Europees openbaar ministerie en Eurojust
20.6.2016
Vraag met verzoek om mondeling antwoord O-000093/2016
aan de Commissie
Artikel 128 van het Reglement
Claude Moraes, namens de Commissie burgerlijke vrijheden, justitie en binnenlandse zaken
De Commissie heeft de volgende voorstellen ingediend: op 17 juli 2013, een voorstel voor een Verordening van de Raad tot instelling van het Europees Openbaar Ministerie (EPPO) (COM(2013)0534); op 11 juli 2012, een voorstel voor een Richtlijn van het Europees Parlement en de Raad betreffende de strafrechtelijke bestrijding van fraude die de financiële belangen van de Unie schaadt (de "PIF-richtlijn") (COM(2012)0363); en op 17 juli 2013 een voorstel voor een Verordening van het Europees Parlement en de Raad betreffende het EU-Agentschap voor justitiële samenwerking in strafzaken (Eurojust) (COM(2013)0535).
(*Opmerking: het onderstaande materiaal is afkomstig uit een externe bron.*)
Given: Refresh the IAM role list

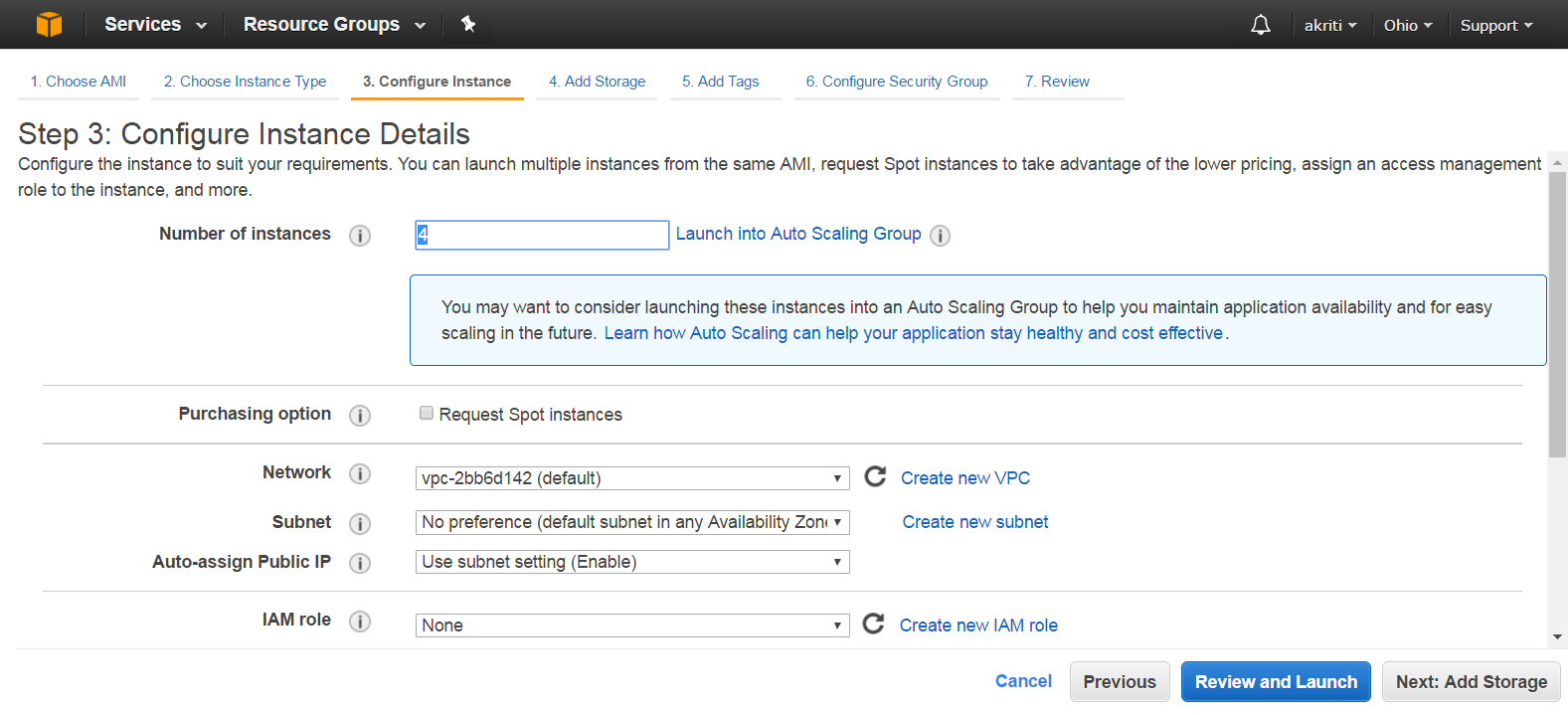Looking at the screenshot, I should (873, 625).
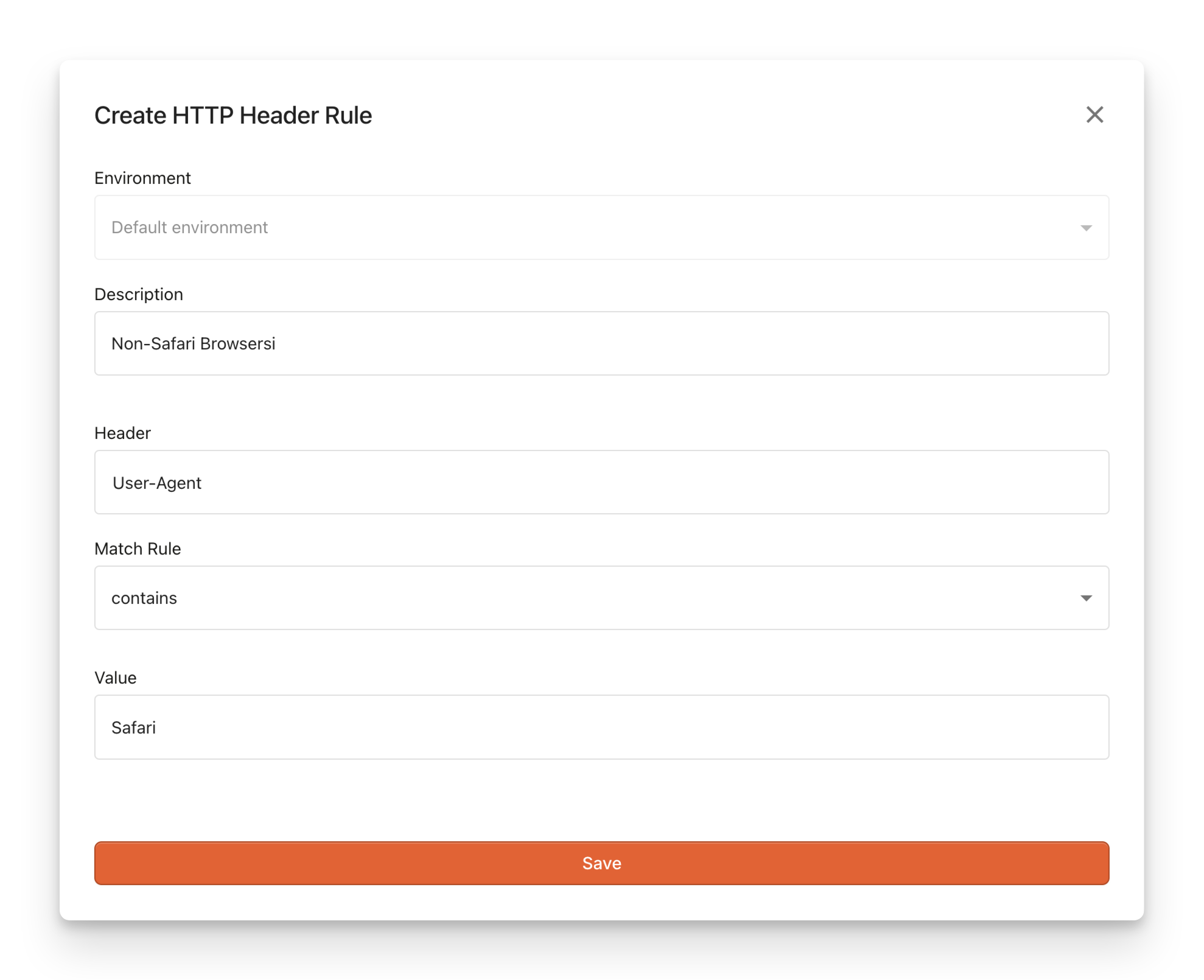Click the Description field containing Non-Safari Browsersi
The image size is (1204, 980).
pyautogui.click(x=601, y=343)
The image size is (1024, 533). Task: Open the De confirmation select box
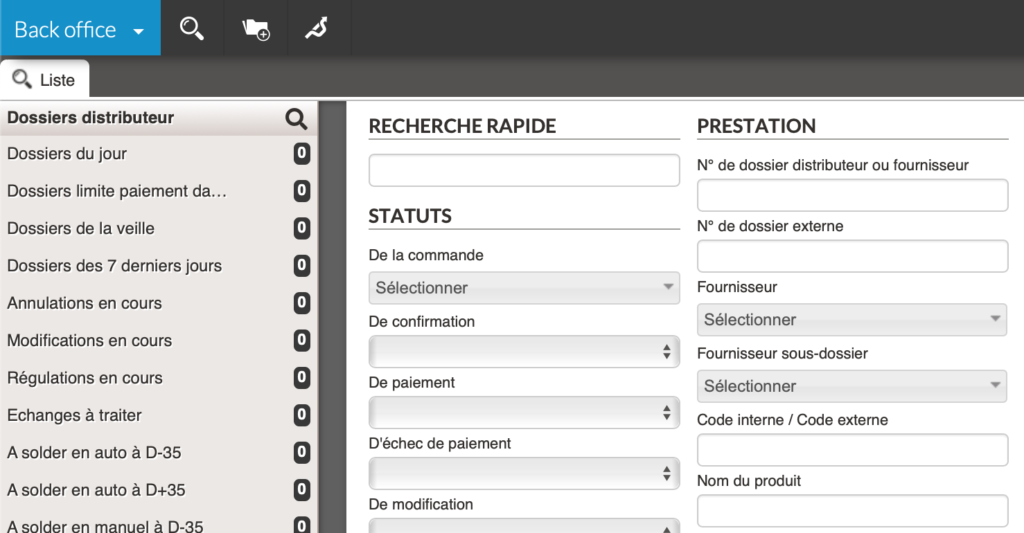point(524,352)
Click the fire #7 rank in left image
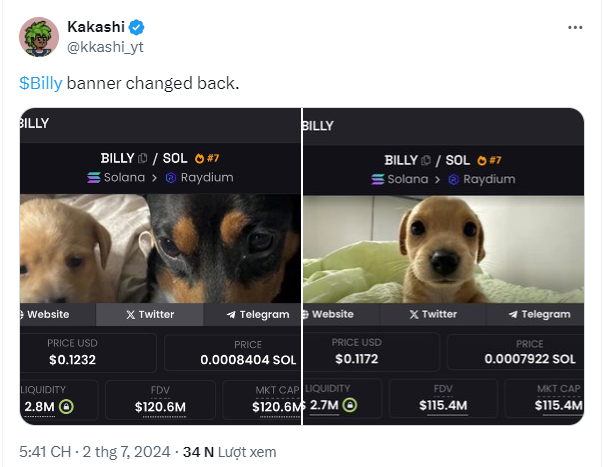The height and width of the screenshot is (467, 603). coord(207,158)
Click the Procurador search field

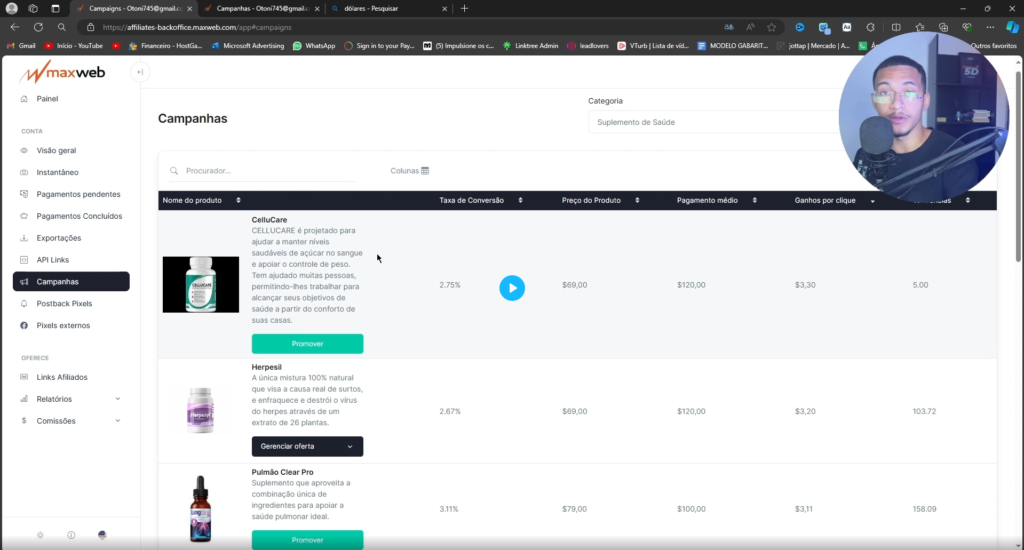point(265,171)
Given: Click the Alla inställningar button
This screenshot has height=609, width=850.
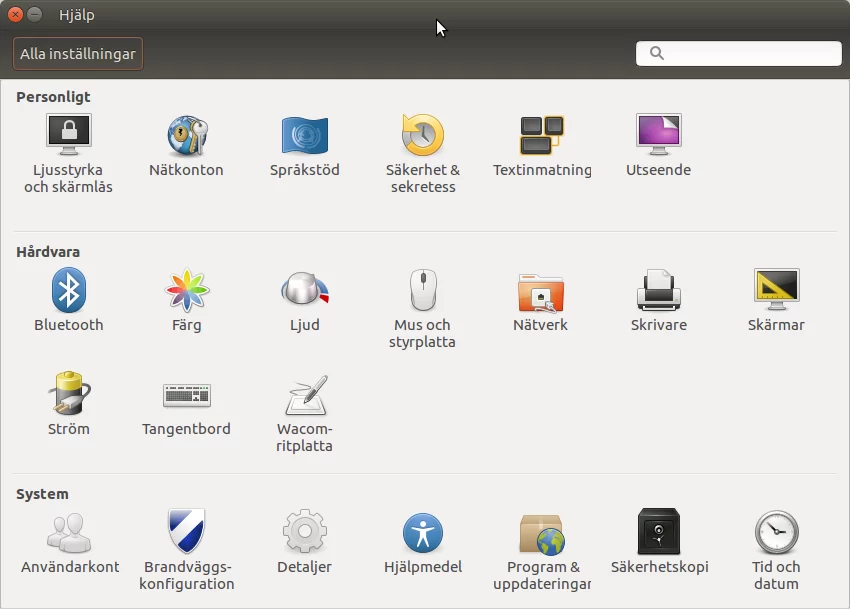Looking at the screenshot, I should coord(78,54).
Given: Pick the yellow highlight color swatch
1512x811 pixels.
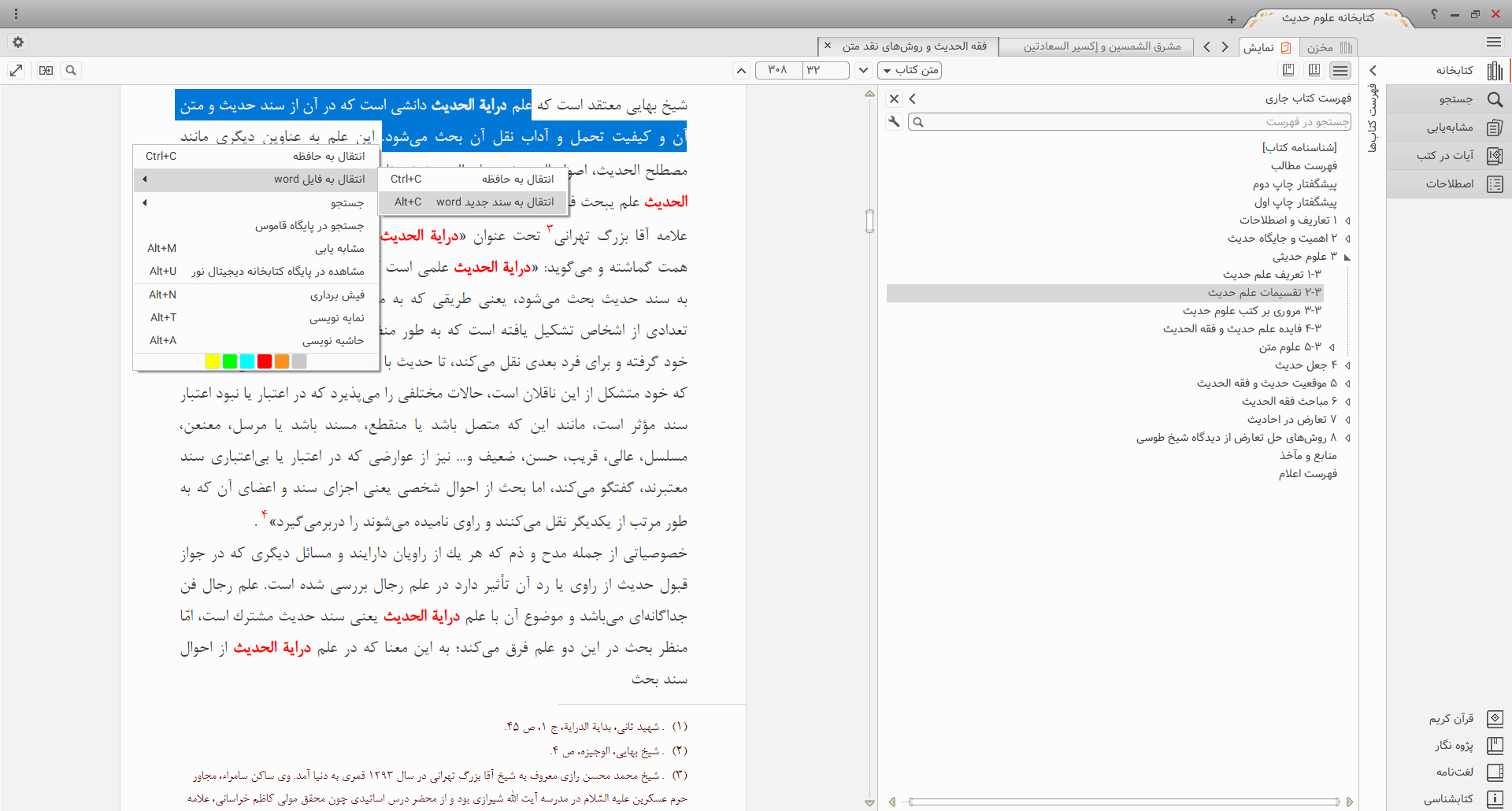Looking at the screenshot, I should pyautogui.click(x=213, y=361).
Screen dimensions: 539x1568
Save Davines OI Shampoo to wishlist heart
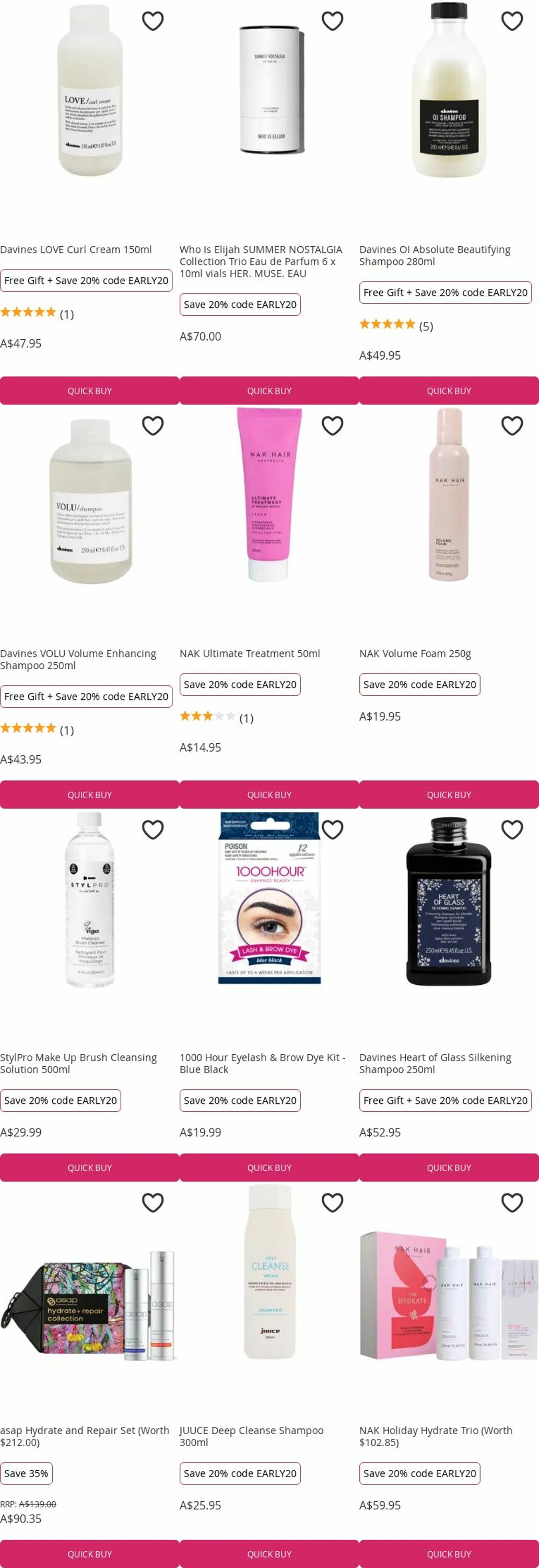512,21
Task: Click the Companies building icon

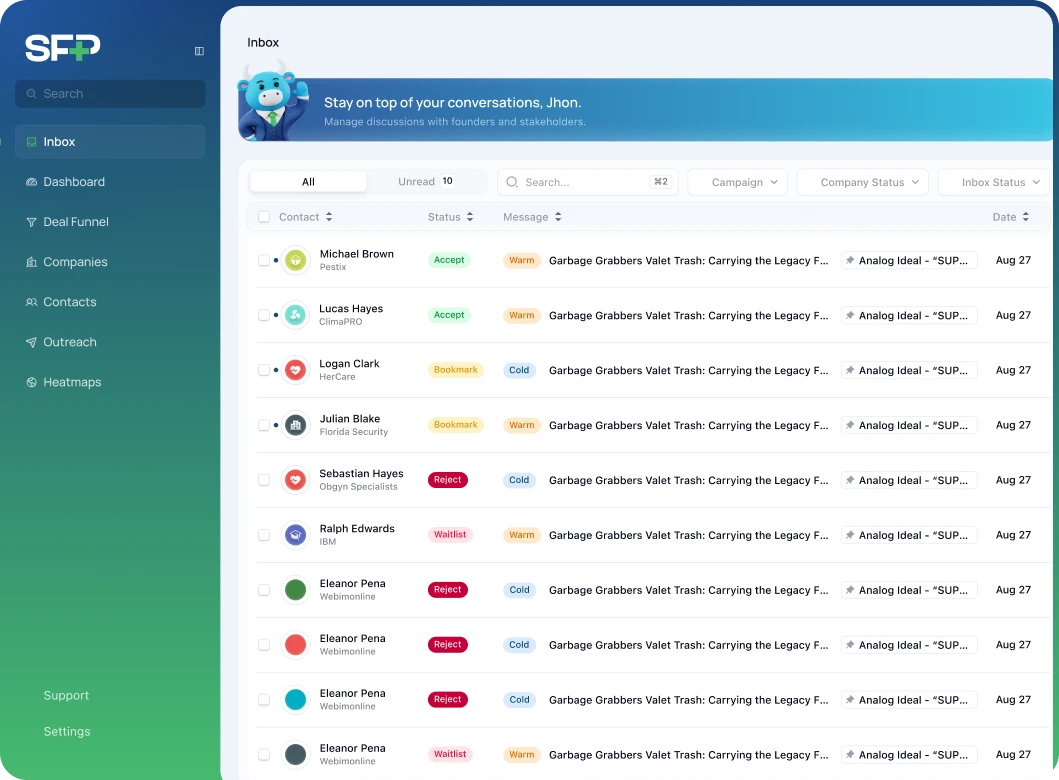Action: [x=32, y=262]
1. Kan de Commissie informatie geven over de huidige stand van zaken, de resterende knelpunten en het verwachte tijdpad voor de goedkeuring van deze voorstellen, met name omdat zij onderling verband houden?
2. Is de Commissie het eens met het Parlement dat de PIF-richtlijn vóór de EPPO-verordening moet worden vastgesteld, omdat deze richtlijn de strafbare feiten bepaalt waarvoor het EPPO bevoegd zou zijn?
3. Kan de Commissie het Parlement informatie verstrekken over de financiële en praktische gevolgen van het nieuwe EPPO (na de wijzigingen die de Raad in de Commissietekst heeft aangebracht), inclusief de impact ervan op de begroting van Eurojust?
4. Kan de Commissie de operationele, organisatorische en administratieve banden tussen beide organen preciseren, en aangeven in hoeverre nationale parlementen hierbij betrokken zijn?